··· Extract ···

The controversial police tactic of seizing cash and other property without a warrant or indictment is generating a backlash in Michigan.
The state House and at least two members of Michigan's congressional delegation are trying to put restrictions on state and federal law enforcement's seizure of property that officers suspect of being involved in criminal activity — even when charges aren't eventually filed.
Critics such as U.S. Rep. Tim Walberg, R-Tipton, say they want to stop abuses. Law-enforcement officials defend the practice as essential to slowing drug traffickers and fighting crime syndicates.
The push for reform is prompted by stories like that of Joseph Rivers, a Romulus resident who was on a train from Dearborn to Los Angeles when his journey ended abruptly in Albuquerque, New Mexico.
There, a federal agent stripped him of $16,000 in cash that he'd saved to shoot a music video in California.
"My initial reaction was, like, I'm being robbed," recalled Rivers, 22.

···

Retype the passage of the Michigan civil forfeiture article from "The push for" up to and including "video in California." word for word.

··· Provided material ···

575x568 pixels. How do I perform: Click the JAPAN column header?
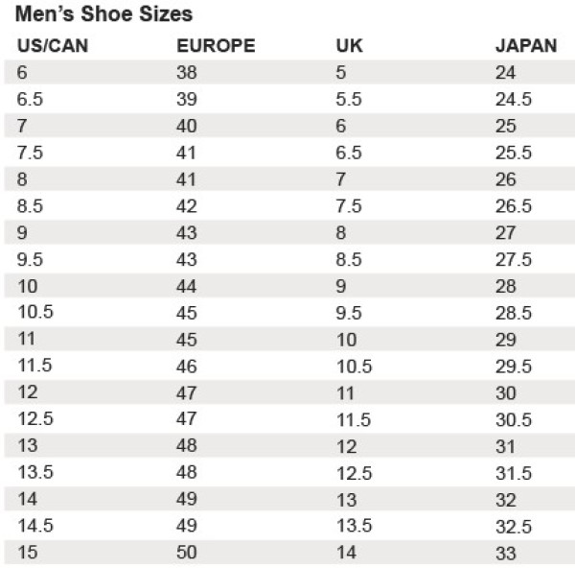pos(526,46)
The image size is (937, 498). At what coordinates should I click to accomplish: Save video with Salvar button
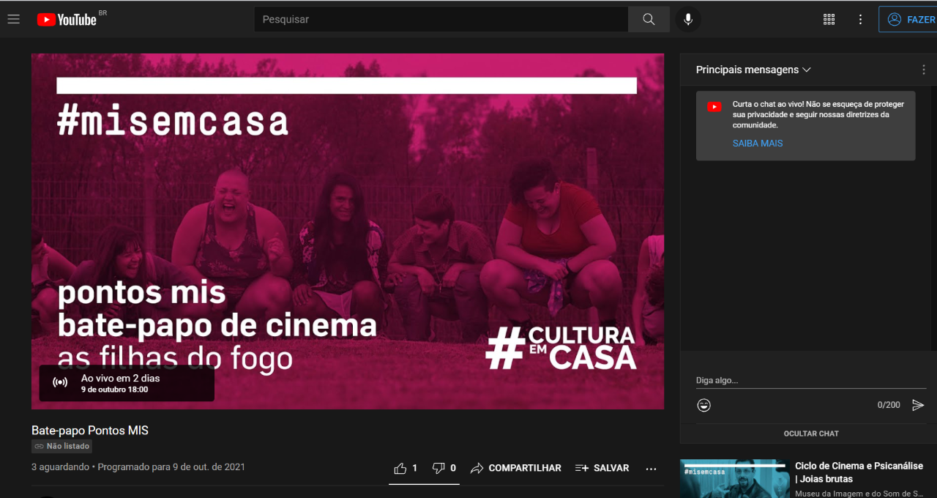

···

§ **Answer for the task**
The push for reform is prompted by stories like that of Joseph Rivers, a Romulus resident who was on a train from Dearborn to Los Angeles when his journey ended abruptly in Albuquerque, New Mexico.
There, a federal agent stripped him of $16,000 in cash that he'd saved to shoot a music video in California.